Si elle avait préféré vivre et travailler dans l’ombre de son frère, le formidable producteur de spectacles, tourneur et directeur de théâtre, Fernand Lumbroso, elle était une femme exceptionnelle, d’une intelligence et d’une générosité bouleversantes. Essentielle dans toutes les entreprises de la société qui porte leur nom, elle vient de s’éteindre à 97 ans.
Elle avait une voix de fumeuse de gitanes. Elle avait toujours eu cette voix. Grave, presque cassée parfois. Une voix que soulevaient pourtant des intonations enfantines. Odette Lumbroso, née en 1925, s’est éteinte il y a deux jours. Elle avait toujours fumé du tabac brun. Toujours été accueillante, spirituelle, merveilleusement bienveillante. Et puis, et cela frappait ses interlocuteurs des derniers temps, elle possédait une mémoire sans faille des événements et des êtres et on ne l’aura jamais vu buter sur un nom propre, même au plus tard de sa vie.
Tous ceux qui ont, pour des motifs professionnels ou amicaux, côtoyé « les » Lumbroso, savent à quel point Odette fut essentielle dans les aventures spectaculaires de son grand frère Fernand qui était né en août 1911 à Alexandrie et devait mourir en avril 1994, à Paris.

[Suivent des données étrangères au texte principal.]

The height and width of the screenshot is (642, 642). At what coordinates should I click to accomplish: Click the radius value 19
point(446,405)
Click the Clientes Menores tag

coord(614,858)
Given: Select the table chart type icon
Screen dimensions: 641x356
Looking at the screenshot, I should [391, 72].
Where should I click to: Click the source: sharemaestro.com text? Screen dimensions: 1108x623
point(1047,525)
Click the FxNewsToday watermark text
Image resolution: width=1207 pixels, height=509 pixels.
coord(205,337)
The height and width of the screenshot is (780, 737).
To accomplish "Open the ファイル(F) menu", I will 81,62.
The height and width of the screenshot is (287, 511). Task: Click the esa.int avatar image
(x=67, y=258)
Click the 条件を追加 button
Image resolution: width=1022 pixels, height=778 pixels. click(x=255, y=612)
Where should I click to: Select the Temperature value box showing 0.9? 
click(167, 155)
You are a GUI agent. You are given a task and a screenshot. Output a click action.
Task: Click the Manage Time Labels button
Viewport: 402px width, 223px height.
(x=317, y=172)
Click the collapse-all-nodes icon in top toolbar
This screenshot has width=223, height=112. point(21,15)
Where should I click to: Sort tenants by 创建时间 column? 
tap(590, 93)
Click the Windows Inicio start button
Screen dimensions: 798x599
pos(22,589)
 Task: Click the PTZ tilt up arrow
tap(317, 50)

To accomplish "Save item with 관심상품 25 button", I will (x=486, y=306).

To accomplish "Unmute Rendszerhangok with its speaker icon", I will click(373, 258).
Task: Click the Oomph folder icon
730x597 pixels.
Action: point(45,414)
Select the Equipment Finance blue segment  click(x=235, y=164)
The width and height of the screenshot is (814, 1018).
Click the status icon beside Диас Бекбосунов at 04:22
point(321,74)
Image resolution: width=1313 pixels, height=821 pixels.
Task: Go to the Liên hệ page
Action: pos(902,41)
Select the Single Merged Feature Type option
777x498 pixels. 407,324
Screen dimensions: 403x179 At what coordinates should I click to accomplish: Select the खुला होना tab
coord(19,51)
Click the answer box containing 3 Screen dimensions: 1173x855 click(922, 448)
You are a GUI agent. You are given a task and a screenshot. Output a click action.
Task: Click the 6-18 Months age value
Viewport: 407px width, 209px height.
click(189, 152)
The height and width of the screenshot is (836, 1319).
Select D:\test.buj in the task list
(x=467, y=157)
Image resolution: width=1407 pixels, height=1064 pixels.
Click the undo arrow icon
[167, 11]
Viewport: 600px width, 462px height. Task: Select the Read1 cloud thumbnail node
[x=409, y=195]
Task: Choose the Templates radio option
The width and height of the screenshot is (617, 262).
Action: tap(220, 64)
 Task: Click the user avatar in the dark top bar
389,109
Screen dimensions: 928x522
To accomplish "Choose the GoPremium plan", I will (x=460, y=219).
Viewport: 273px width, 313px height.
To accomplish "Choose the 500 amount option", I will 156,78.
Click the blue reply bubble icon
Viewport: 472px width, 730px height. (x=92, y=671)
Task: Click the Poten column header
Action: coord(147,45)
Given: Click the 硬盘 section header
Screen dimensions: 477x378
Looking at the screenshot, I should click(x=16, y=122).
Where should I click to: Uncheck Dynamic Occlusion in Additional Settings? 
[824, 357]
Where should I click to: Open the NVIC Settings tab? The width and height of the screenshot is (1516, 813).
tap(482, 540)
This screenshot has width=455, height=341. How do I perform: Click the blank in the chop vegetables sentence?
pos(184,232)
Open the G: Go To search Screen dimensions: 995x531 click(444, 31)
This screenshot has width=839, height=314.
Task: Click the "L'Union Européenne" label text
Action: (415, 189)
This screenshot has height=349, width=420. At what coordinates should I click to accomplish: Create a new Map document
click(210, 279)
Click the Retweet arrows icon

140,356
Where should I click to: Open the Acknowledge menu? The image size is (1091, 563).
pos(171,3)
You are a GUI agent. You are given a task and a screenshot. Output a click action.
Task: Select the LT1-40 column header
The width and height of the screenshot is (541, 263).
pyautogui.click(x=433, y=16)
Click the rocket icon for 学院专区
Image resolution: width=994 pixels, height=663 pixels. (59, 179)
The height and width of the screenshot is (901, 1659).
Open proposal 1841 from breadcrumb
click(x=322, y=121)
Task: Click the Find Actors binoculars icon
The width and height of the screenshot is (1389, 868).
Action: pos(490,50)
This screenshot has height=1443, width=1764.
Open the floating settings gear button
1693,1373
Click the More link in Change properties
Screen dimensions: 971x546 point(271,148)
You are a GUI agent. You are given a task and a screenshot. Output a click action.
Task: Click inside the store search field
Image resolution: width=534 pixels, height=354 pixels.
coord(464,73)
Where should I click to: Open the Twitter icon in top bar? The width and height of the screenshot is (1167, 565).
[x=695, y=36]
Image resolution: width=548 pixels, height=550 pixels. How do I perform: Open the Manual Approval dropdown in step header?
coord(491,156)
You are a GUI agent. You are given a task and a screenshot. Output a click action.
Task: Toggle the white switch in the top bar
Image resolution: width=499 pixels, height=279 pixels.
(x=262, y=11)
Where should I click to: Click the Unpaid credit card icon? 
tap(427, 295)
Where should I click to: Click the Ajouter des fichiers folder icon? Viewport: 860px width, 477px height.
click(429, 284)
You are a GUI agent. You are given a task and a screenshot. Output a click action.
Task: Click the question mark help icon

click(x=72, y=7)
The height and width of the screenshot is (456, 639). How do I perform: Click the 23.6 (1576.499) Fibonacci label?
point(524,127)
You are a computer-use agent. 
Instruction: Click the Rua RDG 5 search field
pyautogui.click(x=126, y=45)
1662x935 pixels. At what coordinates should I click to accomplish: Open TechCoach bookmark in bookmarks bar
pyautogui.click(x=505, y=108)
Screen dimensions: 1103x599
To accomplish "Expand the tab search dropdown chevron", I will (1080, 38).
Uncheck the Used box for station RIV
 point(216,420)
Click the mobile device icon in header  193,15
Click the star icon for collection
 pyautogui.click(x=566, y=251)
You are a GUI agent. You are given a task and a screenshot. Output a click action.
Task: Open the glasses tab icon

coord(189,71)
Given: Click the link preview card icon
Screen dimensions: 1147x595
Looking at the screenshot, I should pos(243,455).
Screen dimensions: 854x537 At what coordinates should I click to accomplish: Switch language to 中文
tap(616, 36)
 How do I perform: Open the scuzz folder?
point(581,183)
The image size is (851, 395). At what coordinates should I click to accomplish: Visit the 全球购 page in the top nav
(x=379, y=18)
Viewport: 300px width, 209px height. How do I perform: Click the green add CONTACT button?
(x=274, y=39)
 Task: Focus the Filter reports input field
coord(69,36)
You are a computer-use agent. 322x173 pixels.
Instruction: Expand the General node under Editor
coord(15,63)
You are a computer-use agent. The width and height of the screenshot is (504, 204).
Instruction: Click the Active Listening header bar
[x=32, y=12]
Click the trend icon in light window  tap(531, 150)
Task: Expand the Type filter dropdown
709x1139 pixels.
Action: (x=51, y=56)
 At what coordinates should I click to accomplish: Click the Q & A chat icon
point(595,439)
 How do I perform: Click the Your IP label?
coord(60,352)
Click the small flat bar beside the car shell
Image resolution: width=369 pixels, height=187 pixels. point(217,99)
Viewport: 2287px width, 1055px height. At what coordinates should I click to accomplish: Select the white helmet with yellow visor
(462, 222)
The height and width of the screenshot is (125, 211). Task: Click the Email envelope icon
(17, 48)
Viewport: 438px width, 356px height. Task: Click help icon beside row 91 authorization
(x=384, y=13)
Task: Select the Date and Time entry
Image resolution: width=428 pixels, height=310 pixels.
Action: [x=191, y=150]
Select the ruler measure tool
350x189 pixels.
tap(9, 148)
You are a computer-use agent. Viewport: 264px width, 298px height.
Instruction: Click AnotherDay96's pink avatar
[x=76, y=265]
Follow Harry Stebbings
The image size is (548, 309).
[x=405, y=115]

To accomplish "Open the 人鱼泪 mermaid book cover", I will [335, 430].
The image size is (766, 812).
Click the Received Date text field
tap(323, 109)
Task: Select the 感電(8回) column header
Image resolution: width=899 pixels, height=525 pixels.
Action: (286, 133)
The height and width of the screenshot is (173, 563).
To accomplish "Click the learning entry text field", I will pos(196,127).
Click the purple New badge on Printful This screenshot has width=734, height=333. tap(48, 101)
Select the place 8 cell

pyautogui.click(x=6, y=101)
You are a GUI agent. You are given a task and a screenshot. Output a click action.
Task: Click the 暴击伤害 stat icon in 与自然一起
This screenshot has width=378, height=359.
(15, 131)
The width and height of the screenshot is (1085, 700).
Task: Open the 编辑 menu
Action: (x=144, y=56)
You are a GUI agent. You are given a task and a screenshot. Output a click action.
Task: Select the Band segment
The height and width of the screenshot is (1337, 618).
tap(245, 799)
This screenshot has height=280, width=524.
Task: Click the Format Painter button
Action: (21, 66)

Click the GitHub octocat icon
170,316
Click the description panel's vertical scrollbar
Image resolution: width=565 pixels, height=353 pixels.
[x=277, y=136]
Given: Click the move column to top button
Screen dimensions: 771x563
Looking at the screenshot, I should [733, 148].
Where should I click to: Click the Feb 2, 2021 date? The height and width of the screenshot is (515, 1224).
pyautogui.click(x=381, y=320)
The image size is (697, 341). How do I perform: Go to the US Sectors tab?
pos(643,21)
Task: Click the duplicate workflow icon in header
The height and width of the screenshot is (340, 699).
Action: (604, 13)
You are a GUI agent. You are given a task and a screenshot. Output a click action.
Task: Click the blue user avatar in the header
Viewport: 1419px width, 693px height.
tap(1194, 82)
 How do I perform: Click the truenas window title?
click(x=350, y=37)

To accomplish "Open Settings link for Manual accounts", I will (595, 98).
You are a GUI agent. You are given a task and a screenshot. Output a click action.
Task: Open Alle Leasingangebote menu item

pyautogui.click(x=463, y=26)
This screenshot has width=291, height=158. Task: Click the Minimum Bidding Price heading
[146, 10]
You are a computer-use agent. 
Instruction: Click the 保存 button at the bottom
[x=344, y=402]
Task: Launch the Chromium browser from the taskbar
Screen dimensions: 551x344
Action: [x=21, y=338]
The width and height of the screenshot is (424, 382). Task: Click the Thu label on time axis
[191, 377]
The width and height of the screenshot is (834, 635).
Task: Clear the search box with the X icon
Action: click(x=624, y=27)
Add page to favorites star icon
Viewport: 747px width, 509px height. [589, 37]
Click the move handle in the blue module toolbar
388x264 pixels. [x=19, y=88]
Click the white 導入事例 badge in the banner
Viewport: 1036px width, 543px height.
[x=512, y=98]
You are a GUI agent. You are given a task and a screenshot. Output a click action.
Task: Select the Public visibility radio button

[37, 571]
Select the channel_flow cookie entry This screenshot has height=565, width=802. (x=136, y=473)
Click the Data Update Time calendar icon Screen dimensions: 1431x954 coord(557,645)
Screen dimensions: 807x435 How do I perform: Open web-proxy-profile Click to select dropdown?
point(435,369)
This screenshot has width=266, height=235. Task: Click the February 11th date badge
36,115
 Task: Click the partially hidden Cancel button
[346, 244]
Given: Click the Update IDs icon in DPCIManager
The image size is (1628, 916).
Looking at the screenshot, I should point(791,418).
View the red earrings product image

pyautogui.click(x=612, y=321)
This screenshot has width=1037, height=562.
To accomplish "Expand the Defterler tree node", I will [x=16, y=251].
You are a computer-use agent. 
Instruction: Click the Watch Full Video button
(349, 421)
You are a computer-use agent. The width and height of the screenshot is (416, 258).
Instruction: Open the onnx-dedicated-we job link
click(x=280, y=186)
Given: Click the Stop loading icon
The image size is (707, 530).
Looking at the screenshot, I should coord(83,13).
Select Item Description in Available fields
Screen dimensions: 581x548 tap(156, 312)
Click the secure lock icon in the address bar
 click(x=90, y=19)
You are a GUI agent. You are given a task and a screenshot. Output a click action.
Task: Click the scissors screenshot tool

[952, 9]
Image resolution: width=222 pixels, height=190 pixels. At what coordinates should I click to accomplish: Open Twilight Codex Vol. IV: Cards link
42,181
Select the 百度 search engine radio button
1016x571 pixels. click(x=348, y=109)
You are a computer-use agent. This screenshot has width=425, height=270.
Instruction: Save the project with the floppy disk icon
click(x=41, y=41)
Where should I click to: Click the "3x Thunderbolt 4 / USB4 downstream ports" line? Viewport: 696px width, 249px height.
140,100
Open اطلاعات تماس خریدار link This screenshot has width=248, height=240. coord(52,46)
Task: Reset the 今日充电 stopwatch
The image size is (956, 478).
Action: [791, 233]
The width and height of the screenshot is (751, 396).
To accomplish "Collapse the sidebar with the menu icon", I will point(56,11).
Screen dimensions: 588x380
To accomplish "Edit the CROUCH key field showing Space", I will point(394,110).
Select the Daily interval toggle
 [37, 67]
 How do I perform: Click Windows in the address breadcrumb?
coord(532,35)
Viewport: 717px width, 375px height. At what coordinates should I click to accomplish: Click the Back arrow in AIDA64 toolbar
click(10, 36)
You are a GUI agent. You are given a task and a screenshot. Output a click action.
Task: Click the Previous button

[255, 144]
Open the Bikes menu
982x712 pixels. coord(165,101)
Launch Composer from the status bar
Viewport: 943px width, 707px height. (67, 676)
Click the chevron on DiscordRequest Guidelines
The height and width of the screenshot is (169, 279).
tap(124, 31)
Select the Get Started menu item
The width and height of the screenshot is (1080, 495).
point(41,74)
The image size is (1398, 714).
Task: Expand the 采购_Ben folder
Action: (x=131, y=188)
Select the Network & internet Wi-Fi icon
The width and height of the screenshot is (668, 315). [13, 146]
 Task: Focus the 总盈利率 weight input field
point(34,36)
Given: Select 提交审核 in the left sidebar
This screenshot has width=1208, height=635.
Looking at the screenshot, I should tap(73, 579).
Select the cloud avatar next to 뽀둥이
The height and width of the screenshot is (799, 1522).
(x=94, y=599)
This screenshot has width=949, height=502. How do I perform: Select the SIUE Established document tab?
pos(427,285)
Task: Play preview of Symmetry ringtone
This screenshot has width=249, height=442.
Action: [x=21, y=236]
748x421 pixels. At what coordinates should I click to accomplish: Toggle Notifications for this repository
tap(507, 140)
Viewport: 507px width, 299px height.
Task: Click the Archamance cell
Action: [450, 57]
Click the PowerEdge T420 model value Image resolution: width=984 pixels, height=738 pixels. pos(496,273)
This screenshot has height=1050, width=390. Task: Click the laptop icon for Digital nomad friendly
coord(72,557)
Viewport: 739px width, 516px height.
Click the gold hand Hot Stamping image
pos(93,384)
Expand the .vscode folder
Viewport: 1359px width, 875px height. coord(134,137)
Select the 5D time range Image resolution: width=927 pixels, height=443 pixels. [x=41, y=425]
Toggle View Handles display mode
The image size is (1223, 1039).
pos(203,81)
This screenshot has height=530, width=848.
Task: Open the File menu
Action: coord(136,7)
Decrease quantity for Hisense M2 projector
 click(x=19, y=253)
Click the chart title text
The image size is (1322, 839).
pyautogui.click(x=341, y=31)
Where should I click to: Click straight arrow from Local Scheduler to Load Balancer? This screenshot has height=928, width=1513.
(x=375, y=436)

Sa famille, d’origine juive italienne, avait quitté l’Egypte dès 1924. Sa petite soeur Odette avait quatorze ans de moins que lui.
La chance des enfants Lumbroso fut que Fernand rencontrât des ses années de lycée, Arthur Adamov puis Roger Gilbert-Lecomte puis Roger Vailland, Antonin Artaud, René Daumal, Marthe Robert et Jean Beaufret. Entre autres. Il l’avait raconté à Jean-Pierre Thibaudat dans un livre qui retrace cette formation et les années flamboyantes. .
Il y avait déjà des entrepreneurs de spectacles dans la famille Lumbroso, l’oncle, le père. Mais Fernand Lumbroso eut tôt fait de fonder, dès 1937, sa propre société. Il voua sa vie à la découverte, au soutien, au suivi des artistes, des troupes. Il fut l’un des rares, des dizaines d’années avant la chute du mur, à faire voyager des créations soviétiques, chinoises, avec l »ALAP : Agence littéraire et artistique parisienne, qui avait des liens privilégiés avec les pays communistes.
Mais il soutint aussi la jeune génération, Planchon comme Chéreau ou Savary. Et à chaque pas de cette activité, Odette était là. Avec son prénom joli et teinté de haute littérature, avec sa force, sa sensibilité extrême. Son énergie sans faiblesse. Sa pudeur. Jamais on ne l’entendit de plaindre. Elle affrontait. Jusqu’aux dernières années de leur vie professionnelle, à Mogador notamment, ils n’eurent pas que des alliés loyaux…Mais Odette Lumbroso, secouée par la médiocrité des êtres, tenait bon. Fernand et Odette étaient des âmes fortes. Même si Fernand était plus facilement vulnérable, surtout si on le prenait pas les sentiments.
Le sentiment, le coeur, c’est ce qui dominait chez les Lumbroso. Odette n’avait jamais eu d’enfant, mais son frère et elle s’étaient attachés à la fille d’une chanteuse dont ils s’étaient occupés, Line Viala. Ainsi Marie Gavardin, morte prématurément, fût-elle un peu leur fille adoptive. Belle, intelligente, elle s’engagea auprès d’eux dans le monde du spectacle vivant, et partout irradia de sa lumière tendre et aimante.
Très cultivés, ayant fréquenté les grands de ce monde comme les artistes encore méconnus, les Lumbroso étaient des aristocrates de la pensée. Désintéressés matériellement, n’ayant qu’une vénération : la beauté. Ils étaient inséparables, comme des jumeaux spirituels, pas très grands, avec en eux l’inaltérable lumière de leurs verts paradis.